#### RECORDS FOR THIS TASK

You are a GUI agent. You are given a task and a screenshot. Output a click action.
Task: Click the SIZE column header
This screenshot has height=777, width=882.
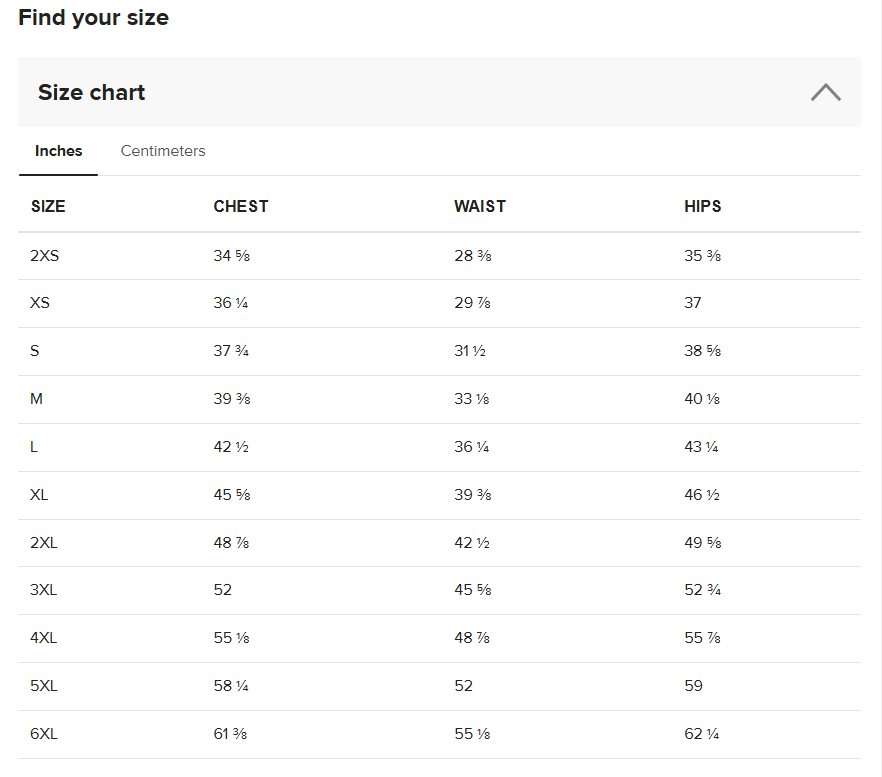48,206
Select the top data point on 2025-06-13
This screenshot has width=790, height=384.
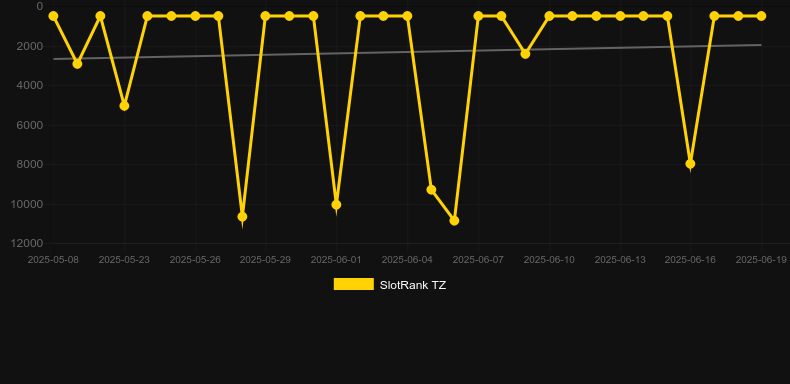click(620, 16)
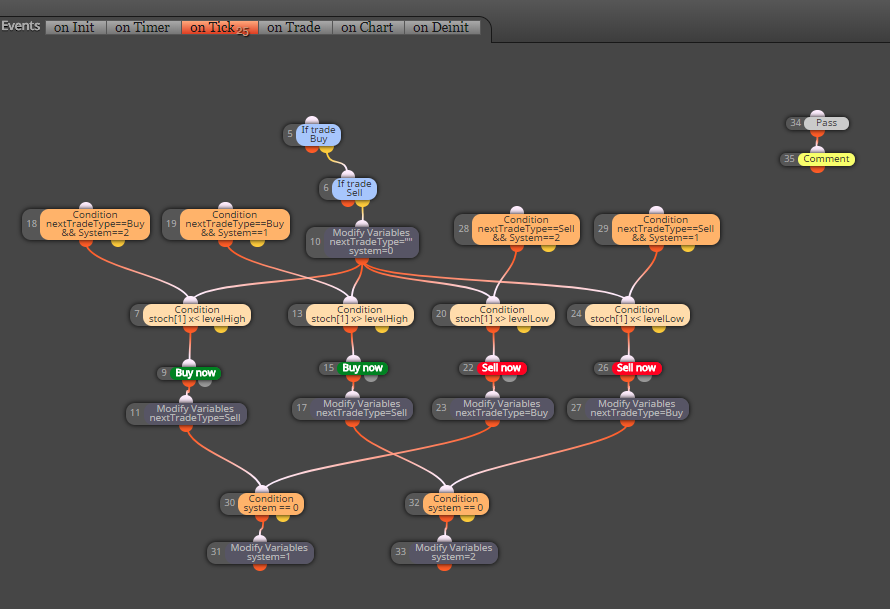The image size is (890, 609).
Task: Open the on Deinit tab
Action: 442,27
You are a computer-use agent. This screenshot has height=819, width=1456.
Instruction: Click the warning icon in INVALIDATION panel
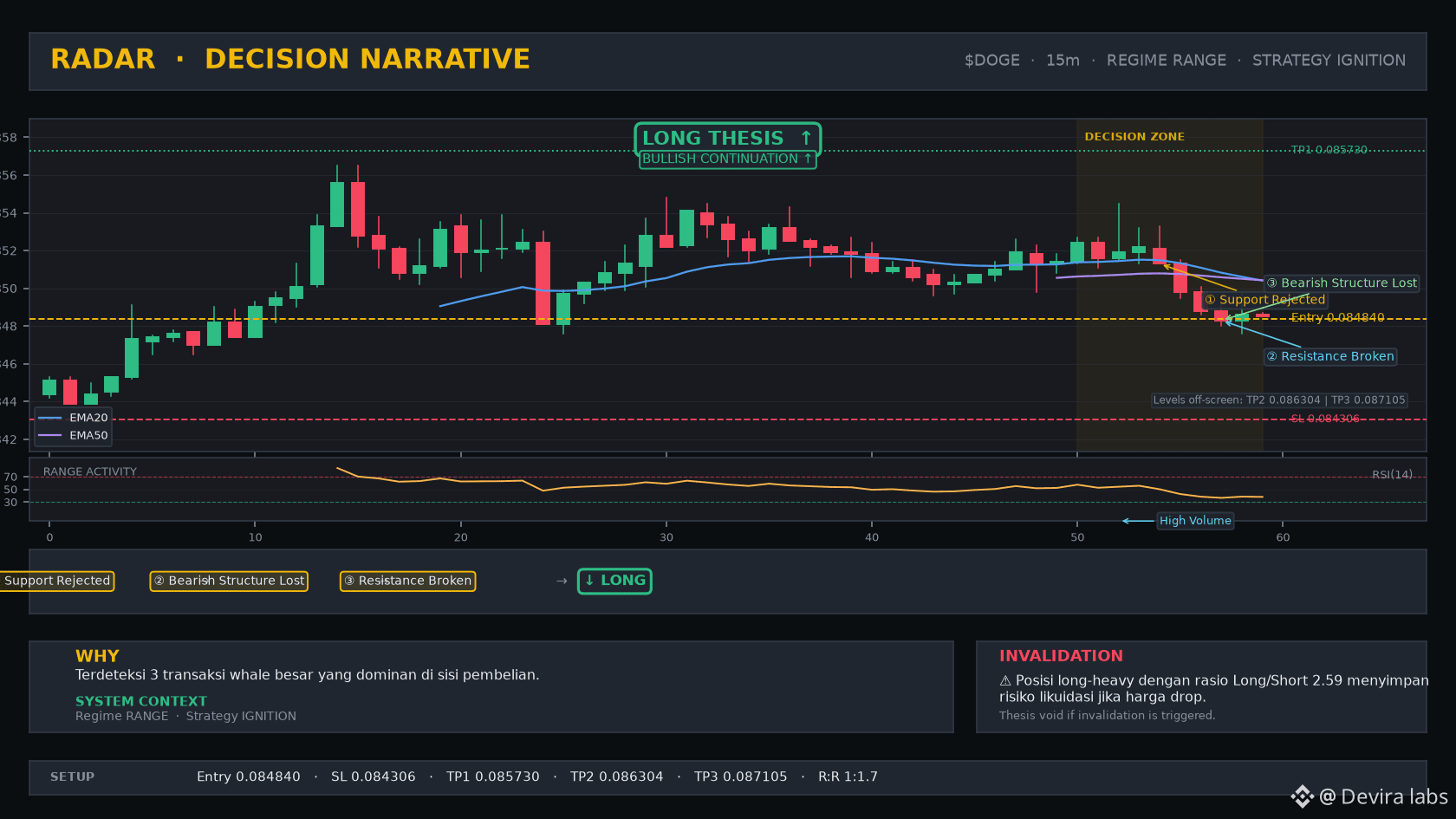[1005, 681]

########
#### RECORDS FOR THIS TASK

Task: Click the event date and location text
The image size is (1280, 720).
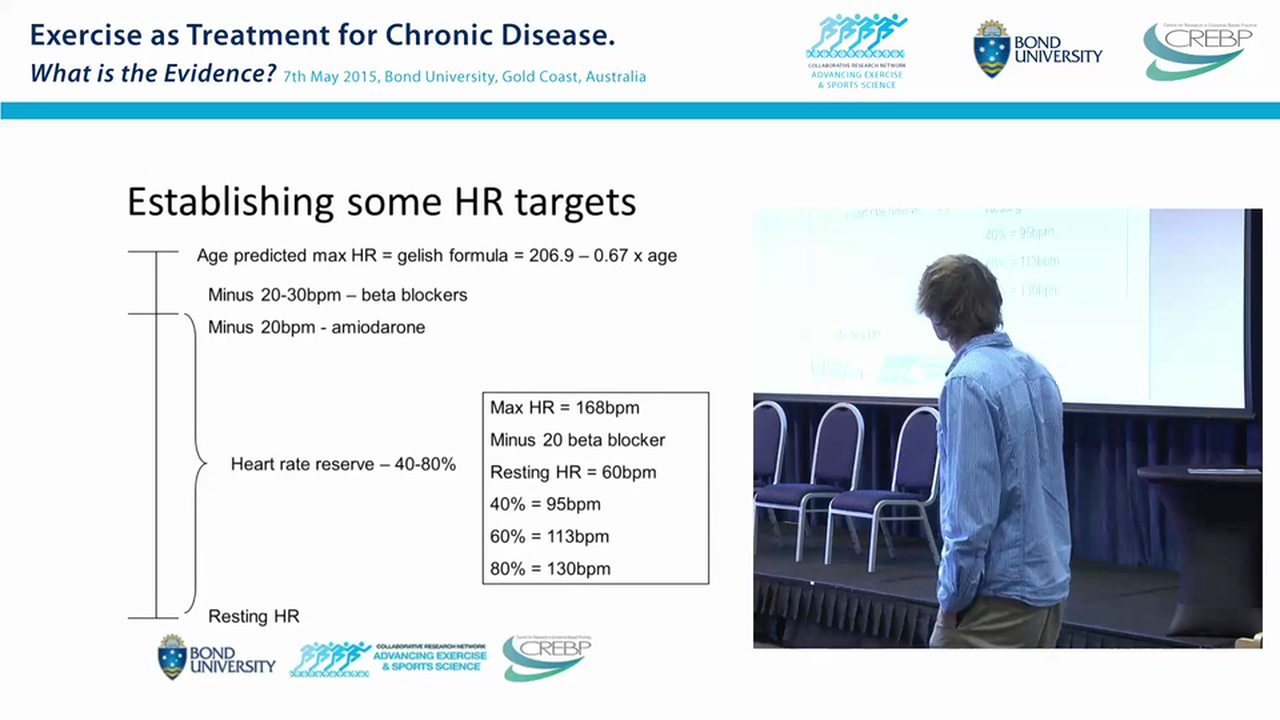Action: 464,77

########

* [GIVEN EXERCISE]
Reproduce the part of the entries that opens with the line containing "You are a computer-use" and closes with the line containing "[1005, 681]", including both of those lines, and omit the pictures from your copy.

* [FINISHED TASK]
You are a computer-use agent. This screenshot has height=819, width=1456.
Instruction: Click the warning icon in INVALIDATION panel
[1005, 681]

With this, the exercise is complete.